Friday, September 24, 2010

Walking the Walk without Talking the "Talk"

I stepped outside and I broke the rules. I’m not supposed to go on these walks with people, but I think that Thoreau wouldn’t have condemned me for taking my roommate. We both knew where we were going, and we both knew what we wanted. We didn’t need to talk because we could hear each other perfectly, as Thoreau says, “…speech is for the convenience of those who are hard of hearing.” (133)My roommate didn’t need to exclaim at how awake I was for such an early hour of the morning, because she could tell, she could see it by the extra energy in my step, by my wide eyes, and by my eagerness to get moving. I didn’t need to ask her if she was awake, because I knew she wasn’t, her tired eyes told me everything that I needed to know. If only humans could partake of this conversation more often, I think that we’d notice nature more.

It was cold when we stepped out of the door, and everything was illuminated in thin, grey, morning light. It made the leaves that much more noticeable on the trees, highlighting the new red bleeding through on otherwise green leaves. I started thinking about my marine biology class for a minute, trying to remember what made seaweed certain colors. I knew that high concentrations of chlorophyll made something look green but I couldn’t remember what it was that made something look red. I shoved the thought aside, because I knew that I’d remember eventually, and right now knowing what the name of it was did not matter. All that mattered was that I had seen the red.

People were out, but not very many, and none that made any measure to communicate in speech. It seems the language of the morning is a mixture of head nods, waves, and smiles. I started to see what Thoreau liked so much about mornings.

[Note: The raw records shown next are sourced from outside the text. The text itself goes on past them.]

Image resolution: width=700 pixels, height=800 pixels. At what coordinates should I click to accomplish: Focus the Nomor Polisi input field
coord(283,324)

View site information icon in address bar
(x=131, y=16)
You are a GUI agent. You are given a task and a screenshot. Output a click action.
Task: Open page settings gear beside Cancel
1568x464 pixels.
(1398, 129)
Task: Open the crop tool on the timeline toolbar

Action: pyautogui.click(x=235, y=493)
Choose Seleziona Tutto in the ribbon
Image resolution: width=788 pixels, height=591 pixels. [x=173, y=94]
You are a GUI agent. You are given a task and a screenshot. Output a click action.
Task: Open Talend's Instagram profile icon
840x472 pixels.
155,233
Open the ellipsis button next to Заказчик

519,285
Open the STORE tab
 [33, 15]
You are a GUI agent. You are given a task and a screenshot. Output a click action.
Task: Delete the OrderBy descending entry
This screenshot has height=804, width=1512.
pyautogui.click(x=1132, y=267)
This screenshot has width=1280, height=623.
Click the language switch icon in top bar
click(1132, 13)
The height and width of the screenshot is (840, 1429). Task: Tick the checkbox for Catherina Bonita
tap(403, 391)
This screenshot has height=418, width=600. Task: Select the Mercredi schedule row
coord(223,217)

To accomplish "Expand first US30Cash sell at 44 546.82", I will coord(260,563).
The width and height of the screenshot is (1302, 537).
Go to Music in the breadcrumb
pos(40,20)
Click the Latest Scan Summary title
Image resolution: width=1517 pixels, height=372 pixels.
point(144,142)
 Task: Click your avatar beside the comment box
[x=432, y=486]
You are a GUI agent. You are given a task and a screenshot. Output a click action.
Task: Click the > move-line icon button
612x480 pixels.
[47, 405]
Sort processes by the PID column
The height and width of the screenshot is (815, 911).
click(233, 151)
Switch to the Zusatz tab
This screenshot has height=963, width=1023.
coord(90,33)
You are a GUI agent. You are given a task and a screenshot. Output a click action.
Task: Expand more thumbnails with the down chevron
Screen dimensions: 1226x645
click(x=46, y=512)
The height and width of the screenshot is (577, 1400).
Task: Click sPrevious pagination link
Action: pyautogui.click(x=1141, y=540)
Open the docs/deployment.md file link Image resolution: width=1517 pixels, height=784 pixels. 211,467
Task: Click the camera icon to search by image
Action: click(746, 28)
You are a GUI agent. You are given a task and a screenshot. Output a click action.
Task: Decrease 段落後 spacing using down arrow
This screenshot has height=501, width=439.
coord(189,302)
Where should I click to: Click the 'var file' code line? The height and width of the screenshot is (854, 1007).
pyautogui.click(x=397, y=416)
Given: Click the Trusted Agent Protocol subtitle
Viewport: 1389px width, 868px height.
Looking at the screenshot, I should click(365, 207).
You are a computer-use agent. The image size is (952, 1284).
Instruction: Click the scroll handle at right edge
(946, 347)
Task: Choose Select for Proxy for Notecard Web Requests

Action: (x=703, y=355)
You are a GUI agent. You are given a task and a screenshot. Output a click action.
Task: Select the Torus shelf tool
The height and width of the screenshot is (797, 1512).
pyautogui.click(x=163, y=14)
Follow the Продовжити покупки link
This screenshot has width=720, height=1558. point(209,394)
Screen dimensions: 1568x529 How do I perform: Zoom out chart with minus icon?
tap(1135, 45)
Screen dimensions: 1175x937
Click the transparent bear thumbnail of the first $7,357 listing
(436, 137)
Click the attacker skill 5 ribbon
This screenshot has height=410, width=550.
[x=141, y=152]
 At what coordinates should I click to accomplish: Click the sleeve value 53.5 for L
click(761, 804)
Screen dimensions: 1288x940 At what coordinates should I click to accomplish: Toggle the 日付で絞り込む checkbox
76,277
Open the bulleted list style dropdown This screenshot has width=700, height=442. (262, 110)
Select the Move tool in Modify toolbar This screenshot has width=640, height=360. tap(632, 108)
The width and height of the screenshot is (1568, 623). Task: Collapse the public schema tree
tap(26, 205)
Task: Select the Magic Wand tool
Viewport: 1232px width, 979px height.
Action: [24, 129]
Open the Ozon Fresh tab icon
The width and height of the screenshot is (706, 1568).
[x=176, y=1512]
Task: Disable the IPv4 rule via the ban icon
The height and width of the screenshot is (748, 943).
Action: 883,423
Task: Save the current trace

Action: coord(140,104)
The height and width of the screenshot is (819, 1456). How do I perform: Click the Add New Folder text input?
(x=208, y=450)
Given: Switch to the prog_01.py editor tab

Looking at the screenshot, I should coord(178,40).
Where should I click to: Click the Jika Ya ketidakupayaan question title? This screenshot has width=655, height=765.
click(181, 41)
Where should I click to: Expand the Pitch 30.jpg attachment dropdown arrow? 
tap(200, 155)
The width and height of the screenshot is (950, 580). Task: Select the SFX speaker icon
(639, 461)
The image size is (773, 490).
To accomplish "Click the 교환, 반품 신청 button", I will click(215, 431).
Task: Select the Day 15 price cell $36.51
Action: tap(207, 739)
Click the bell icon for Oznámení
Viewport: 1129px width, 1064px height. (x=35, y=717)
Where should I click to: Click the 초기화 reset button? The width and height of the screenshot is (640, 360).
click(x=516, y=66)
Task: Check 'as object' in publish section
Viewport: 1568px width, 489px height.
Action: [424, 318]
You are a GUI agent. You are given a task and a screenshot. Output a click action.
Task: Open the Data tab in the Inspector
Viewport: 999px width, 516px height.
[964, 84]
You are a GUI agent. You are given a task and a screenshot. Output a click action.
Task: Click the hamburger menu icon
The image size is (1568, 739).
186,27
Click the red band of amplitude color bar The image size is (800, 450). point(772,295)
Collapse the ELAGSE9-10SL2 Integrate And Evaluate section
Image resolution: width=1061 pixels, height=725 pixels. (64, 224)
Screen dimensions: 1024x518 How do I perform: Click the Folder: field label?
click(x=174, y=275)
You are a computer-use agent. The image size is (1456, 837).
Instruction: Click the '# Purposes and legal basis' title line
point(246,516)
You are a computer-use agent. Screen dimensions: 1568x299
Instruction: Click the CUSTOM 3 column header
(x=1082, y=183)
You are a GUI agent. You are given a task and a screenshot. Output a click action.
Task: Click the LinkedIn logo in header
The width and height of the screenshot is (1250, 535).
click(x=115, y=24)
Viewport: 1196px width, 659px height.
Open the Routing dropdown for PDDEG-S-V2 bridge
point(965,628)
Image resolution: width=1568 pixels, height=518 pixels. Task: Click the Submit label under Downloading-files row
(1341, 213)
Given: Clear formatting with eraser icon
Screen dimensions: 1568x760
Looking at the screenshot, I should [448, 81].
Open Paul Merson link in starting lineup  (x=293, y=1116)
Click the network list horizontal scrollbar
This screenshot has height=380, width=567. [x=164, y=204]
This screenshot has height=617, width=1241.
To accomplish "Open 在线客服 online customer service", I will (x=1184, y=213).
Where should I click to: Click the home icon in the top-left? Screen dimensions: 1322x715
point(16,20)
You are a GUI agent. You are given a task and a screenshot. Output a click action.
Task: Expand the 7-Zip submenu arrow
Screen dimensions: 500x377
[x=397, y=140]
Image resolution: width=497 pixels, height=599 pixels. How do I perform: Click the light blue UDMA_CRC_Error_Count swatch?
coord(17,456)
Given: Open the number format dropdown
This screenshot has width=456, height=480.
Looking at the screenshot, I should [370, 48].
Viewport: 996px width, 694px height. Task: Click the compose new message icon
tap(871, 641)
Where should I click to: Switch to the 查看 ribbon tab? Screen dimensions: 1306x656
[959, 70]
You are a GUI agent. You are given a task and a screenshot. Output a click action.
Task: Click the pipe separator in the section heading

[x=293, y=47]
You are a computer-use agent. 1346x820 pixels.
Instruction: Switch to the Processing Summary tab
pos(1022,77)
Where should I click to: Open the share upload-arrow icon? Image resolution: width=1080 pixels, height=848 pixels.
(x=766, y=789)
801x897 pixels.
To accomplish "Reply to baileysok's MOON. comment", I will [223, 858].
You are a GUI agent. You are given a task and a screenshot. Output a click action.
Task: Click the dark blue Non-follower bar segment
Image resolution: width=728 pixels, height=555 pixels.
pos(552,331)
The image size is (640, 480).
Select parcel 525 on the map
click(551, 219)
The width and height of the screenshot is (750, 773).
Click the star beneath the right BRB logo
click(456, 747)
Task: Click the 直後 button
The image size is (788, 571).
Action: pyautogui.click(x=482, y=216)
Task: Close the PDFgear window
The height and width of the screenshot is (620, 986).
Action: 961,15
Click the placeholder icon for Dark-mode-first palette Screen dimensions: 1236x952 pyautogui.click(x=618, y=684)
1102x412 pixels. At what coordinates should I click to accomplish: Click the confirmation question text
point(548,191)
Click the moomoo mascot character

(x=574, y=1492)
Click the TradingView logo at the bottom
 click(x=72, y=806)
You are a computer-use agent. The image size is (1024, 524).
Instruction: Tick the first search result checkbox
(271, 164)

When I go for walks by myself I can’t help but feel like I’m missing something. Humans are just animals after all, and we’re quite the social beasts when we want to be. I think Thoreau knew he couldn’t be a recluse for the rest of his life and I think he even came to the conclusion that humans are nature too. Perhaps he thought that it was necessary to immerse yourself in what you thought was nature only to discover that what you left behind could also be a part of nature. In Solitude, he says, “In the midst of a gentle rain while these thoughts prevailed, I was suddenly sensible of such sweet and beneficent society in Nature, in the very pattering of the drops, and in every sound and sight around my house, an infinite and unaccountable friendliness all at once like an atmosphere sustaining me, as made the fancied advantages of human neighborhood insignificant, and I have never thought of them since.” (124-125) He says that he’s “never thought of them since”, but later on page 168 in his chapter entitled The Village, he says, “Every day or two I strolled to the village to hear some of the gossip which is incessantly going on there, circulating either from mouth to mouth, or from newspaper to newspaper, and which, taken in homeopathic doses, was really as refreshing in its way as the rustle of leaves and the peeping of frogs. As I walked in the woods to see the birds and squirrels, so I walked in the village to see the men and boys; instead of the wind among the pines I heard the carts rattle.” He is acknowledging that being among society can be as “refreshing” as being among nature. He observes it as he does nature, but even though I know that he feels society is too cheap, I can’t quite see him totally disregarding it as some unfixable evil (129). I think that he sees that there is a possibility of improving society, and that perhaps through the very writing of Walden he is communicating this hope, that his self-banishment to the woods is his way of saying that we really can live another way and perhaps be even happier, but in order to see this, we have to remove ourselves from what is common and observe our lives as we do trees and their leaves. We can’t get all caught up in the “talk” that we forget to observe that which surrounds us, including each other.

1 comment:

  1. I think you are right. I think that Thoreau’s message is too important to be caught up in whether you live alone or not. He isn’t trying to tell people that they shouldn’t occasionally have visitors or even that they shouldn’t live in town. He is more trying to say that there is a value in removing yourself from a situation and in reevaluating your life. On page 162 he says, “Not till we are lost, in other words, not till we have lost the world, do we begin to find ourselves, and realize where we are and the infinite extent of our relations.” The world presses all of these expectations onto us. Society makes us think that if our house isn’t a certain size or we don’t have the money to live a certain way that we are somehow less for it. The truth is that we don’t need half the stuff that society tells us we need. We don’t need to be half the things that society tells us we need to be. And it isn’t until we shut out the world completely that we are able to tune into who we really are without all the noise of the outside world and thus discover who we really are.